News & Analysis

DSP filters essential for comms apps

Stephan Ohr

4/7/2003 12:05 PM EDT

DSP filters essential for comms apps
We've come to expect a great deal from our digital filters. DSL-a miraculous imposition of broadband technology on the installed base of moldy twisted-pair cabling, barely suitable for truncated voice-is but one example. Today, we expect more from our cell phone RF tuners, our digital-camera image processors and the new digital audio players, which get startling audio fidelity from an otherwise questionable serial data stream.

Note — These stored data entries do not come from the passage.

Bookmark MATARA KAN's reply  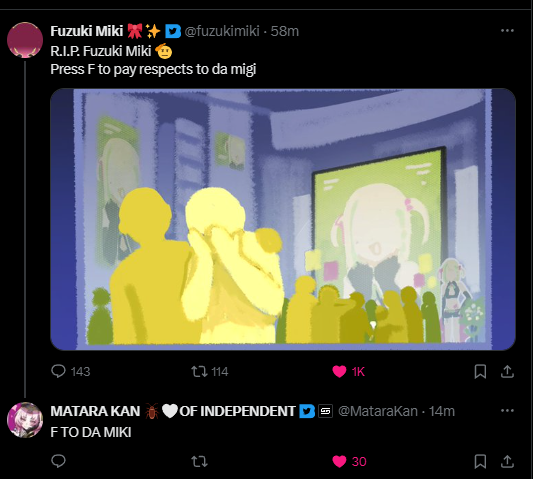point(480,461)
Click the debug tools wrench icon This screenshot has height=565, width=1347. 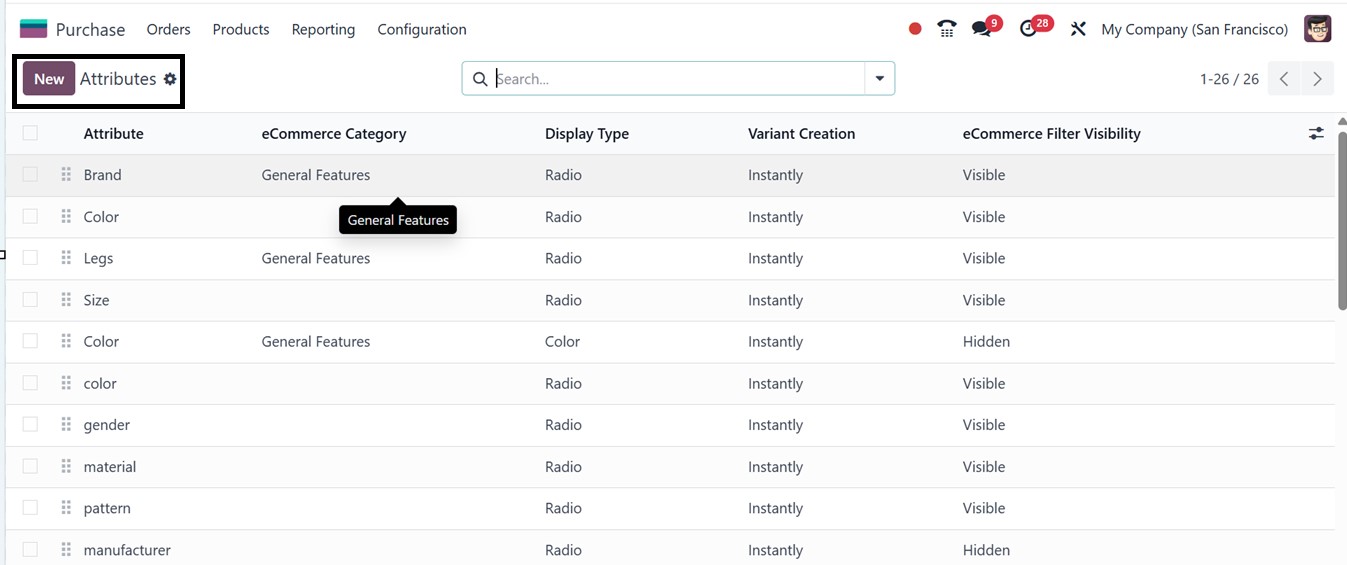[1077, 29]
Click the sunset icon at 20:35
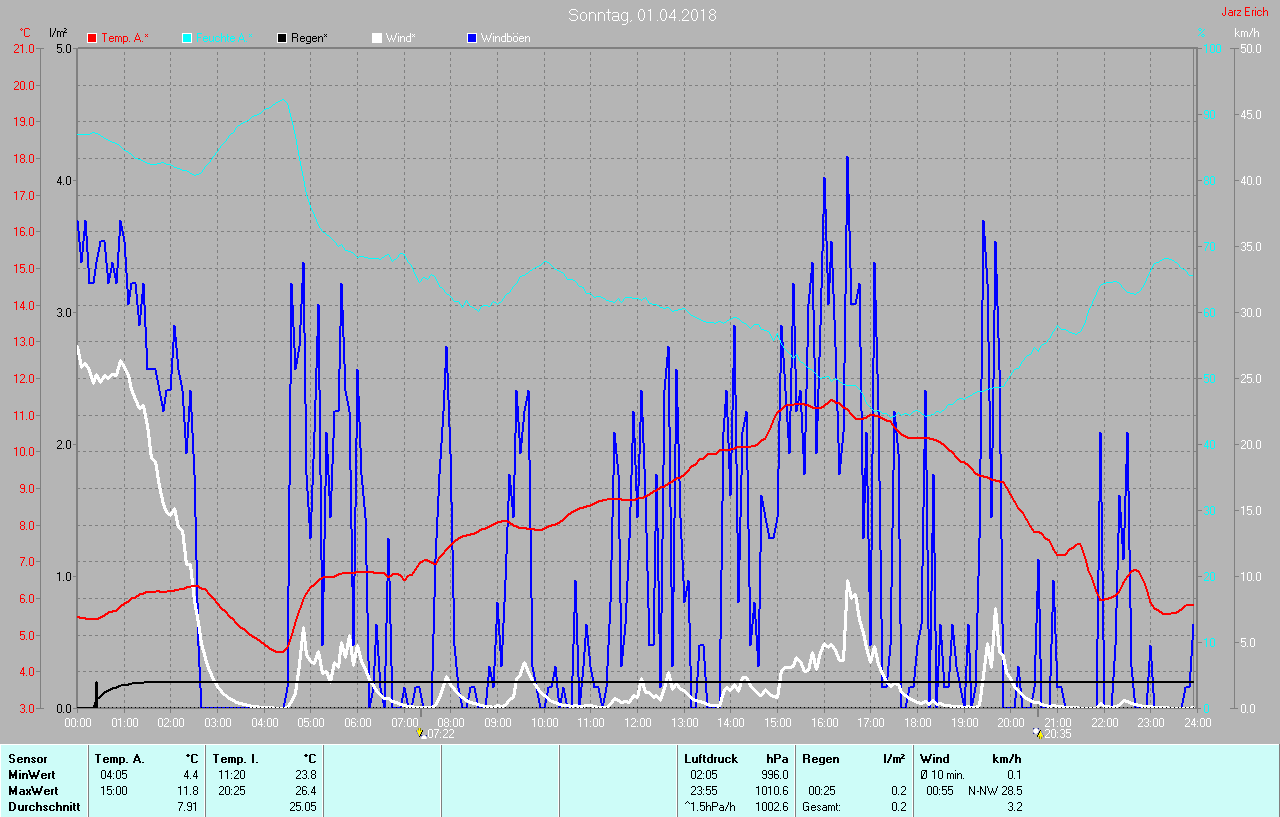1280x817 pixels. coord(1039,734)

The delta-sigma D/A converters used for compact disk playback are actually special-purpose DSP processors. They rebuild the serial digital audio stream to resemble the one you might have gotten if you sampled the original audio signal at, say, 256 times the 44-kHz Nyquist frequency (at roughly 12.5 MHz). This generates many more ones-and-zeros in the data stream than you might have had by sampling at 44 kHz. The new data stream positions the quantization noise at a lower frequency from the rest of the audio signal, which makes it very easy to filter.

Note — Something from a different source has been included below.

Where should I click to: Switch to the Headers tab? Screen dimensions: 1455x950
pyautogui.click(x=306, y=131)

In analog terms, we pass a high-speed signal through a filter bank in order to elevate certain frequencies of interest and truncate those frequencies of less interest to us. In digital terms, we multiply a digital word representing a sample (a discrete time slice) of the analog signal by another digital word representing a filter function, and then smooth the result.

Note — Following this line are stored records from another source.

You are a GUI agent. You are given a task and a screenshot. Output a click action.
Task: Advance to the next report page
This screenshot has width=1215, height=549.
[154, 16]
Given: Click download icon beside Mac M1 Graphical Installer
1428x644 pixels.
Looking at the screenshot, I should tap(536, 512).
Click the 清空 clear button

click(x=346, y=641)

If you do this several million times a second, you can not only get your cell phone to make smooth cell-to-cell handoffs as you barrel down the highway, but you might even be able to stream video images across your little LCD screen.

As Texas Instruments Inc.'s Alan Gatherer, a distinguished member of the technical staff, points out in his contribution on Universal Mobile Telecommunications System (UMTS) transmission, 3G cellular is less dependent on increased RF data transmission frequencies than on the ability to extract more data symbols from the digitally modulated RF carrier. The use of 16QAM means that there are 16 data symbols mapped by every subtle shift the carrier makes in phase and amplitude. It is up to the DSP filter to extract these shifts.

In several online exclusives, meanwhile, contributors to this week's In Focus identify the DSP filter operations that control the noise and harmonics in a range of high-speed communications circuits. Analog Devices Inc. applications engineers David Katz and Rick Gentile describe the operations necessary to alter pixels-video images-on a CRT or flat-panel screen. A complex convolution, they explain, will alter the numerical value of a pixel relative to the ones around it. Such mathematically intensive convolutions are necessary for changing colors or sharpening contrasts.

STMicroelectronics' Stephane Barbu explains how DSP filter operations (primarily decimation) can partition telephone lines into the 256 4-kHz slices that characterize DSL. One slice, sharply filtered, is dedicated to voice, while each of the other slices-though sensitive to line conditions and distances from the source-can transmit up to 64 kbits/second.

Bit precision impact

TI audio applications manager David Zaucha describes the effects of word width-"bit precision"-on the infinite-impulse-response filters used in professional audio applications. Below 20-bit precision, Zaucha writes, quantization noise will overlap the lowest-level audio signals, making it obvious why 24 bits or more is becoming standard for audio processors.

Finally, Patrick Lejoly, application manager for Philips Semiconductor's data converter product line, describes the bursty nature of charge-coupled-device outputs in his online piece. The filter that processes such signals for digital cameras must subtract the reference pulses from bursts that contain both color and light intensity for millions of pixels. Lejoly describes the machine that performs the signal conditioning as an "analog front end" but notes that it performs quantization and filtering before sending the captured image to storage.

DSP filtering is very math-intensive. On a microprocessor, a multiplication operation must be programmed as a repeated sequence of additions-millions of them. The DSP has an advantage in its ability to perform a multiply operation directly. The programmer however, must inject the filter parameters as coefficients and polynomials. Even so, many filter operations require lengthy repeated loops.